**SUPPLIED MATERIAL**
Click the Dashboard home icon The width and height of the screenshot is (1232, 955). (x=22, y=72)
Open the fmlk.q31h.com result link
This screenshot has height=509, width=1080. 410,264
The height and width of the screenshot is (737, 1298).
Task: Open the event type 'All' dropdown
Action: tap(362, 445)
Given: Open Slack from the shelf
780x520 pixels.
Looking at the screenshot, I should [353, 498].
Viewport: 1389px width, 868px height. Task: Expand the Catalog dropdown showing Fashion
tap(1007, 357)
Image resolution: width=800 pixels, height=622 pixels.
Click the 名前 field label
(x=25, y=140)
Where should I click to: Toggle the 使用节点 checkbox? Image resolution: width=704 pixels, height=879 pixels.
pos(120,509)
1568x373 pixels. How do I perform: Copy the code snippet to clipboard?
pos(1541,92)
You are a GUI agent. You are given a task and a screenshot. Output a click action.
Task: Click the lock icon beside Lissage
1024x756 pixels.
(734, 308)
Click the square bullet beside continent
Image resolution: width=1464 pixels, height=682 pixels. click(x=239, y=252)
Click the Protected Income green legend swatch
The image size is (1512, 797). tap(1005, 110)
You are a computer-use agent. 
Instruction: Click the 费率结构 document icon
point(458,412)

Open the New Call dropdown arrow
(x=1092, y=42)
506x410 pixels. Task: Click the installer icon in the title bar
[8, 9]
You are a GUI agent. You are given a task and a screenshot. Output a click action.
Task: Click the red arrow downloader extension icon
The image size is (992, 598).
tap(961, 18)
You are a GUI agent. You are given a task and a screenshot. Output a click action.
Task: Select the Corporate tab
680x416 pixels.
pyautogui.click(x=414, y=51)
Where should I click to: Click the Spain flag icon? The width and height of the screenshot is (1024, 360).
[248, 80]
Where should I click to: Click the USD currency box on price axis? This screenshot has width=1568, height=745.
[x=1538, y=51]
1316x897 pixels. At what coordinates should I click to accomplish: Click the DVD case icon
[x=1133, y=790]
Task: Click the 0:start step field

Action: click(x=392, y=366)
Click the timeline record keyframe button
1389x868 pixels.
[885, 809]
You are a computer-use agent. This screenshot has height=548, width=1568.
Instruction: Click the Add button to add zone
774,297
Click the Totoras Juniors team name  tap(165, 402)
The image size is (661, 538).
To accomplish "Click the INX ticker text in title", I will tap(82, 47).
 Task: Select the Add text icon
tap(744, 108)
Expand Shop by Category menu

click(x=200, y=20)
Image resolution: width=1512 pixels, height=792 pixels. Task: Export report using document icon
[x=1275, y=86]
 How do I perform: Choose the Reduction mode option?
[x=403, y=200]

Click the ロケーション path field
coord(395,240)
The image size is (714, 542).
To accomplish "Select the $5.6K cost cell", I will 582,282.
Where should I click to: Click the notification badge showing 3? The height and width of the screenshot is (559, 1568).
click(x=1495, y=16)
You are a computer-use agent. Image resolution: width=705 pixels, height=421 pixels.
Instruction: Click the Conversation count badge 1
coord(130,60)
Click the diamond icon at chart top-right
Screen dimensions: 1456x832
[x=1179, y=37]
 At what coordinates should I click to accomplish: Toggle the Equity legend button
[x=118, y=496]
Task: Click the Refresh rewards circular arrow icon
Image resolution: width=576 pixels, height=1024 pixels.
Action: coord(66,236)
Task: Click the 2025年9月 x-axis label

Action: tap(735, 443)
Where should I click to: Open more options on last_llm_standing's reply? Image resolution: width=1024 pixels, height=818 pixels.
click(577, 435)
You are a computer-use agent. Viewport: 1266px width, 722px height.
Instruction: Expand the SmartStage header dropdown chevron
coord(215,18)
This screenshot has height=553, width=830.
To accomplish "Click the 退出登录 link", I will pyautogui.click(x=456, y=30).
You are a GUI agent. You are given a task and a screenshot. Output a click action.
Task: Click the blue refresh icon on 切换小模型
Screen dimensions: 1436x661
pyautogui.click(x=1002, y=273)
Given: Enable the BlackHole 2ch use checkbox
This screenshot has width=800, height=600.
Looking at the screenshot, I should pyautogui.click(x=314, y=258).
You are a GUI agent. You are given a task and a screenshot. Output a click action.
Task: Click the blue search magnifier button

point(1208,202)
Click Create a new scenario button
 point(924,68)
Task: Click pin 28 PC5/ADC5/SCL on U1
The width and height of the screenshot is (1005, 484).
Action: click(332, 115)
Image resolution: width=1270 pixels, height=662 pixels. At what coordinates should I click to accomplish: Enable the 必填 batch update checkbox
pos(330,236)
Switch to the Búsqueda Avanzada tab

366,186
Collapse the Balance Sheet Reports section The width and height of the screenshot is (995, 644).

**DESCRIPTION OF THE TASK**
Beginning with the line that contains "The width and height of the screenshot is (1005, 484).", return every line to the end of the listing, unchanged, and nothing else.

**RESPONSE BELOW**
The width and height of the screenshot is (1005, 484).
Action: click(332, 115)
Image resolution: width=1270 pixels, height=662 pixels. At what coordinates should I click to accomplish: Enable the 必填 batch update checkbox
pos(330,236)
Switch to the Búsqueda Avanzada tab

366,186
Collapse the Balance Sheet Reports section The width and height of the screenshot is (995, 644).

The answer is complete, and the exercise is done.